Santo Tomás va a decir: “no es suficiente al pecador someterse (estar debajo, reconocer como tal) a Dios en cuanto a su divinidad, sino también en cuanto a su humanidad”[3] ¿Por qué? ¡Porque Dios se encarnó! ¡Porque Dios se hizo hombre!
Por eso Nuestro Señor no solo alaba al leproso sino que le dice «Levántate y vete; tu fe te ha salvado.» A los diez se les devolvió la salud del cuerpo, pero solo a este también la salud del alma, solo este recibió el perdón de sus pecados, la gracia, la salvación, cosa infinitamente más importante que la sola salud del cuerpo.
4. Aplicación a nuestra vida
Nos queda a nosotros el trabajo ahora de examinarnos y reconocer esos toques de Dios, esas consolaciones, esas claridades, esas luces que hemos tenido. Reconocerlas, agradecerlas y obrar en consecuencia.
Para los consagrados: ¿Acaso la vocación no es un toque de Dios? ¿Lo recordamos así? ¿Lo agradecemos? ¿Vivimos con esa alegría de los comienzos, o ya nos vamos acostumbrando, a ver la cosa más humanamente? ¿Acaso quien no persevera no ha olvidado ese paso de Dios por su vida? (al menos en muchos casos). Sin duda que es muy bueno para los esposos acordarse de sus tiempos de novios, para mantener vivo el primer amor. A quienes hemos sido llamados a una consagración especial también nos puede hacer muy bien tener presente esos momentos en que Dios, como dice la Escritura “nos ha seducido y nos dejamos seducir”. (cf. Jer 20,10).
Y más allá de cualquier vocación ¿quién no puede reconocer en su vida esos toques des Dios?

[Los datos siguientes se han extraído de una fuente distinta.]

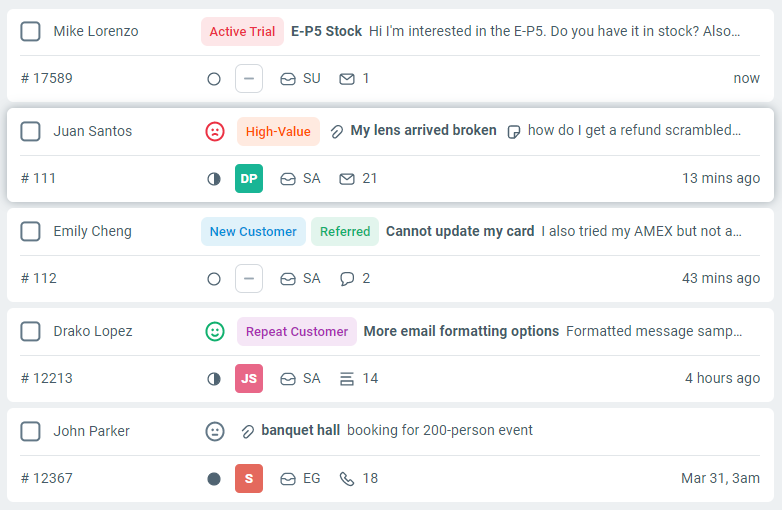Click the pink JS agent avatar
Viewport: 782px width, 510px height.
pos(249,379)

Pero, incluso, demos un paso más y reconozcamos a Dios en las cosas más cotidianas: en la Misa diaria o dominical, en las comuniones, en las confesiones. En las personas que nos rodean, que nos aman ¿acaso no es Dios quien nos ama a través de ellas?
Animémonos incluso a ver a Dios en las cosas que nos han hecho o nos hacen sufrir… descubrir el dedo de Dios en las cruces es más difícil, pero es donde más tenemos que verlo. Él nos quiere santos y felices aquí en la tierra y mucho más en el cielo, para toda la eternidad. Él sabe muy bien cómo hacer para que lleguemos a eso.
Y todo esto de ver a Dios en nuestra vida, no puede darse sin verlo en Cristo. Nuestra relación de amor con Dios, es una relación de amor con Cristo o es una fantasía, no hay términos medios.
Muchas veces esos encuentros con Dios tienen como finalidad que seamos más generosos, que nos entreguemos más Él, y ahí está Cristo con mayor claridad: Él es Dios y como tal lo quiere todo.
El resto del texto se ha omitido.